You are viewing a plain text version of this content. The canonical link for it is here.
Posted to user@accumulo.apache.org by Russ Weeks <rw...@newbrightidea.com> on 2015/10/07 00:39:48 UTC

Anybody ever used the HDFS NFS Gateway?

I hope this isn't too off-topic. Any opinions re. its
completeness/quality/reliability?

(The use case is, CSV files -> NFS -> HDFS -> Spark -> RFiles -> Accumulo.
Relevance established!)

Thanks,
-Russ

Re: Anybody ever used the HDFS NFS Gateway?

Posted by David Medinets <da...@gmail.com>.
One aspect of creating rfiles for importing into Accumulo that I don't
recall mentioned before is the ability to archive them for future use.

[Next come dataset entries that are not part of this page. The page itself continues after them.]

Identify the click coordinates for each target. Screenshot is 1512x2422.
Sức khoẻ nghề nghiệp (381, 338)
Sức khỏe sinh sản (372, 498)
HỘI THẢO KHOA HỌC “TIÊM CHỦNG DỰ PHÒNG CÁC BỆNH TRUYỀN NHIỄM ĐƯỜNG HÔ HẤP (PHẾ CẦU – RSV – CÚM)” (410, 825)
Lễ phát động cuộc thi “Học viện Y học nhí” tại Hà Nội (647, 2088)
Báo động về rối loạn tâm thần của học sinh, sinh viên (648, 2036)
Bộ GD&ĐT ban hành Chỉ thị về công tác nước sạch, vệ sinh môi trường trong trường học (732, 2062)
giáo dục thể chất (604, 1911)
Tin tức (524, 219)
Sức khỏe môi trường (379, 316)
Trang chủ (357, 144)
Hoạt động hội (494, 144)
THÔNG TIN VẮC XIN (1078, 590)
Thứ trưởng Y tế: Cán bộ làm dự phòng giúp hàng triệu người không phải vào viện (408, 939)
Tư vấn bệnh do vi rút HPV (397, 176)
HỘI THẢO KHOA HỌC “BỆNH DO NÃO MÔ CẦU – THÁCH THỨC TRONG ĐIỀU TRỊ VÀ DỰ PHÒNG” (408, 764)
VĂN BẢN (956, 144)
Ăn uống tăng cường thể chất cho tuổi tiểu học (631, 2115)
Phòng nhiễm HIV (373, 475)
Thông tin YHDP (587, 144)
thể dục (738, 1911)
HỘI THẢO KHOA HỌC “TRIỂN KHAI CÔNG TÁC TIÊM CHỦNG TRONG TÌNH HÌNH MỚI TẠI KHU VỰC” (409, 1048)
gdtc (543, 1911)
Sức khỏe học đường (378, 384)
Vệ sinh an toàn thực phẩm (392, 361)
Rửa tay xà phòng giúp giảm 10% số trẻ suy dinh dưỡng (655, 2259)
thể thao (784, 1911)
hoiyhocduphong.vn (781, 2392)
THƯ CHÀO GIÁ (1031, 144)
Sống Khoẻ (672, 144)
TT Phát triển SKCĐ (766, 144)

On Tue, Oct 6, 2015 at 10:25 PM, Russ Weeks <rw...@newbrightidea.com>
wrote:

> Hi, Dylan,
>
> Yeah, writing RFiles instead of using BatchWriters
> (AccumuloFileOutputFormat vs. AccumuloOutputFormat) for efficiency and
> atomicity of ingest ("improved" atomicity if that even makes sense).
>
> I'm thinking about the NFS gateway just because the system that's
> producing the CSV is kind of a black box to me. It doesn't speak Hadoop, as
> Christopher alluded to, and I can't control its output format, but I can
> direct its output to a filesystem that it perceives to be local.
>
> My options are either an NFS write direct to HDFS via the gateway, or an
> NFS write to a conventional filesystem that I control, followed by some
> sort of inotify-driven migration from that server to HDFS.
>
> -Russ
>
> On Tue, Oct 6, 2015 at 6:12 PM Dylan Hutchison <dh...@uw.edu> wrote:
>
>> Hi Russ,
>>   I'm curious what you have in mind.  Are you looking for a solution more
>> efficient than running clients that read the CSV files and open
>> BatchWriters?
>>
>> Regards, Dylan
>>
>> On Tue, Oct 6, 2015 at 4:56 PM, Christopher <ct...@apache.org> wrote:
>>
>>> I haven't tried it, but it sounds like a cool use case. Might be a good
>>> alternative to distcp, more interoperable with tools which don't speak
>>> hadoop.
>>>
>>> On Tue, Oct 6, 2015, 18:41 Russ Weeks <rw...@newbrightidea.com> wrote:
>>>
>>>> I hope this isn't too off-topic. Any opinions re. its
>>>> completeness/quality/reliability?
>>>>
>>>> (The use case is, CSV files -> NFS -> HDFS -> Spark -> RFiles ->
>>>> Accumulo. Relevance established!)
>>>>
>>>> Thanks,
>>>> -Russ
>>>>
>>>
>>

Re: Anybody ever used the HDFS NFS Gateway?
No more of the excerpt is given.